Wednesday, March 17, 2010

Roots

The roots of the old maple in front of her happy yellow house rise right up from the ground and expose themselves. They render the sidewalk more dangerous than the street, causing great waves of cement to go spilling every which way. They bubble up from beneath the surface, claiming their space despite all efforts to conceal them.

Sometimes she'd stare at those roots from inside her home and curse them. "That sidewalk would be so pleasant if you weren't so damn stubborn," she'd think. "I could teach William to ride his bike." She'd imagine them slipping noiselessly back into the Earth, each crack sealing itself perfectly with the retreat. She'd think how nice and right it would be if only the tree were showing, and not those mounds of disturbed ground huddled at the base like anacondas.

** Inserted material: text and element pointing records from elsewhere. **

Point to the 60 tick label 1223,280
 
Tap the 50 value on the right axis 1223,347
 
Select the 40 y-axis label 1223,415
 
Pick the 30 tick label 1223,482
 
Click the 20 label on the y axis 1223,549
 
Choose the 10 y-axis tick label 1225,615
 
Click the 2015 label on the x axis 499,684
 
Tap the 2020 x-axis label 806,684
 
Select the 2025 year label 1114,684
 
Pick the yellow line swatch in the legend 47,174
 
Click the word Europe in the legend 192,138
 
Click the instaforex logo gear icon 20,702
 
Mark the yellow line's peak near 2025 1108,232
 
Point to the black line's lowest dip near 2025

She hated the roots.

The tree rises up in great glory. It brings brilliant hues from emerald to crimson, it offers a hint of privacy from the curious passers by, and it offers the children shade for their lemonade stands. But the notion that roots are meant to be forever hidden below the surface is proven preposterous by that tree.

Saturday, January 2, 2010

Eyes

When she was a little girl, trying to go to sleep in the log cabin became nothing short of torture. Her bedroom was cozy enough, with the Hansel and Gretel lamp by her bed, the ruffled curtains. She had a cup of water placed with care on her nightside table. She'd been tucked in sweetly by her parents, kissed lovingly on the top of the head. They whispered, "Pleasant dreams, honey..."

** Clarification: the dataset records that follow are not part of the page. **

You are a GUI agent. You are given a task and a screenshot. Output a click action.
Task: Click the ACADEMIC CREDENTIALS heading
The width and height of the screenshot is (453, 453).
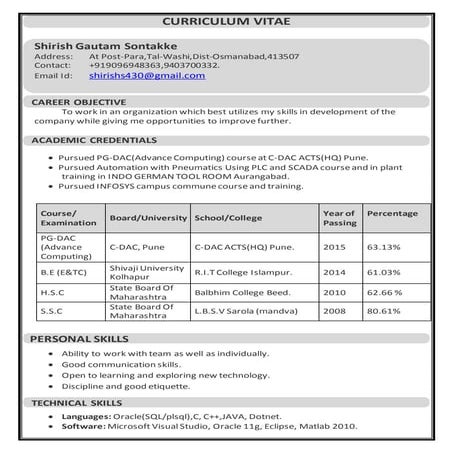pyautogui.click(x=95, y=141)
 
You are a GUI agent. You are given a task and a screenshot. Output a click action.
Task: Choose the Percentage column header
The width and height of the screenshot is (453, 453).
pyautogui.click(x=392, y=214)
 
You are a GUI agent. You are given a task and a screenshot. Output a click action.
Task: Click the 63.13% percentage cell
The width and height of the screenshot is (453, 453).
pyautogui.click(x=384, y=246)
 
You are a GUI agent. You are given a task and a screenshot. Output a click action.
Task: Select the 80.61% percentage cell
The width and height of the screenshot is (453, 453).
pyautogui.click(x=385, y=312)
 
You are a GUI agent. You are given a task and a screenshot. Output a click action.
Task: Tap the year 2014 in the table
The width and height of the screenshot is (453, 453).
pyautogui.click(x=334, y=271)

But as soon as she was alone in her room, the eyes in the wood began to watch her. Each log had several pairs of unfriendly, judging eyes looking right into her soul. They emerged from the knots in the pine. She'd slam her eyes shut and refuse to give them anything to see, anything to mock. But then, as if to prove her powerless, they'd crawl back in, this time in red from behind her tighly closed eyelids.

The eyes. They'd float as if on an ocean wave into her own mind's eye, and watch her. They were in the stars, under the blankets. They were in every passing car, imbedded in every tree branch, and they peered out from tiny babies. They saw her very soul, and she couldn't escape them.

Later, in her teens, she'd learn too late that the neighborhood boys had been peeking through the gap between her pink pull-down shade and her windowsill while she got ready for bed. She felt shame at the thought of them huddled outside in the darkening evening, eyes carefully watching her sing at her naked reflection in the full length mirror on her closet door. She'd been rehearsing for the moment when her fame might come to fruition, and she'd thought she was all alone with her big dreams. The eyes had come back for her though, only this time they had mouths and fist pumps and story-telling and laughing whole selves attached to them. They weren't just eyes in the knots in the pine this time.

Now as an adult, she sees eyes all around her, and she's begun to wonder at the possibility of all alone.